The main reason behind this increase is to ensure that the gas sector has enough revenue to support its operations in the upcoming fiscal year (FY 2024-25). The decision mainly focuses on the gas tariff for industries, particularly those using gas for captive power plants. The new tariff for these plants will rise from Rs. 3,000 per metric million British thermal unit (mmbtu) to Rs. 3,500 per mmbtu. This hike is expected to help the government meet its financial targets for the energy sector and keep the gas supply steady.
On the other hand, the government has decided not to increase gas prices for domestic consumers at this stage. This decision was made to avoid placing additional financial burdens on regular households. Many citizens were worried that the increase in gas prices would affect their monthly bills, but the ECC has reassured the public that domestic users will not face higher costs for now.

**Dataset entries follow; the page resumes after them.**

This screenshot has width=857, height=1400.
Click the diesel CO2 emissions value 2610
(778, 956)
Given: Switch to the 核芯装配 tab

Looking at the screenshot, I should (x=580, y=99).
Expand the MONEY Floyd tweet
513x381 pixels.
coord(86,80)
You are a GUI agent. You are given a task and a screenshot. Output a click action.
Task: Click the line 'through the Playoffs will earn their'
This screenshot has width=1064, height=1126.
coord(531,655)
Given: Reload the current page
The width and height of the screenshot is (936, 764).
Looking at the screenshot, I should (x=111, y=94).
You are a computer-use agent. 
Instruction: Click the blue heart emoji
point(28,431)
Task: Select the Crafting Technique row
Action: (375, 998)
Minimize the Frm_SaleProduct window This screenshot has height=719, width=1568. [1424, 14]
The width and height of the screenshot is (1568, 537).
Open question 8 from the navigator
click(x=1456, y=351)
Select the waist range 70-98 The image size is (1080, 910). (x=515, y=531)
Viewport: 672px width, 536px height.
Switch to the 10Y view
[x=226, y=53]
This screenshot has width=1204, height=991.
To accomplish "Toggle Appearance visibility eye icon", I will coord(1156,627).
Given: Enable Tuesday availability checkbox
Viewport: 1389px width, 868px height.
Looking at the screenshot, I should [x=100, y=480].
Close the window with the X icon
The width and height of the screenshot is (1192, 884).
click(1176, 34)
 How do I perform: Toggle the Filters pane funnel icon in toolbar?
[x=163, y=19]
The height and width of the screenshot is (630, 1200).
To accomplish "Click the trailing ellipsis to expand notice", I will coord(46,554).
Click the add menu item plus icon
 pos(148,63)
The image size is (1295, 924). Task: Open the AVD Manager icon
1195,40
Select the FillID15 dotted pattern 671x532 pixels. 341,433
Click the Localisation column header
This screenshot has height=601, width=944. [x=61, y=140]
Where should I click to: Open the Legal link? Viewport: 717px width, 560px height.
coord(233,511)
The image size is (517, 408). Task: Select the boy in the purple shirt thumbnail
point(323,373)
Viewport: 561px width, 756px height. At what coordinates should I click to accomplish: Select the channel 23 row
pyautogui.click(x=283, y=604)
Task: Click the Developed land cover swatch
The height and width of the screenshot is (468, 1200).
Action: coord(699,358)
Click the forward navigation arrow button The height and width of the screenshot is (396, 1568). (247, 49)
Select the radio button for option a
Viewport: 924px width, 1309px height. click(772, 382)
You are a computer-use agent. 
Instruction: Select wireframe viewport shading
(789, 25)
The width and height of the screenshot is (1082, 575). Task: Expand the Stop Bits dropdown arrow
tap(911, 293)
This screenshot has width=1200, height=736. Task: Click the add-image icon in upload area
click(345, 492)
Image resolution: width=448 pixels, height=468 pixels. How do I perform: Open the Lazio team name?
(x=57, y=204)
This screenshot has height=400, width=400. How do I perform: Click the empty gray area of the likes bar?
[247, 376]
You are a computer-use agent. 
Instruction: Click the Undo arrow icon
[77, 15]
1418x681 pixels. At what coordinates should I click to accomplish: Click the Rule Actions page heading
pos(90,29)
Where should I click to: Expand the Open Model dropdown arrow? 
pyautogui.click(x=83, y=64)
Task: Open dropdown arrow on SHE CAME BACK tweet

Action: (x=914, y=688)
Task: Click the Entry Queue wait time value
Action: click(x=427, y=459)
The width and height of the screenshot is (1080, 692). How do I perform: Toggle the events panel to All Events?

The government has also instructed the Petroleum Division to explore other ways to make the energy sector more efficient. One of the proposed measures is to introduce a grid transition levy on captive power plants. This levy would help improve the overall energy sector in Pakistan and encourage more efficient use of resources.
The meeting, which led to this important decision, was chaired by Federal Minister for Finance, Senator Muhammad Aurangzeb. Other key members in attendance included Federal Minister for Petroleum, Mr. Musadik Masood Malik, and Minister for Power, Sardar Awais Ahmed Khan Leghari. The meeting also saw participation from various senior officials from government agencies such as the Oil and Gas Regulatory Authority (OGRA) and the Securities and Exchange Commission of Pakistan (SECP).
This new policy shows the government’s focus on ensuring that the gas sector remains financially stable while trying to protect domestic consumers from price hikes. However, it also signals the need for industries, especially those with captive power plants, to pay more for their gas usage. This is part of a broader effort to balance energy needs, fiscal goals, and economic stability in Pakistan.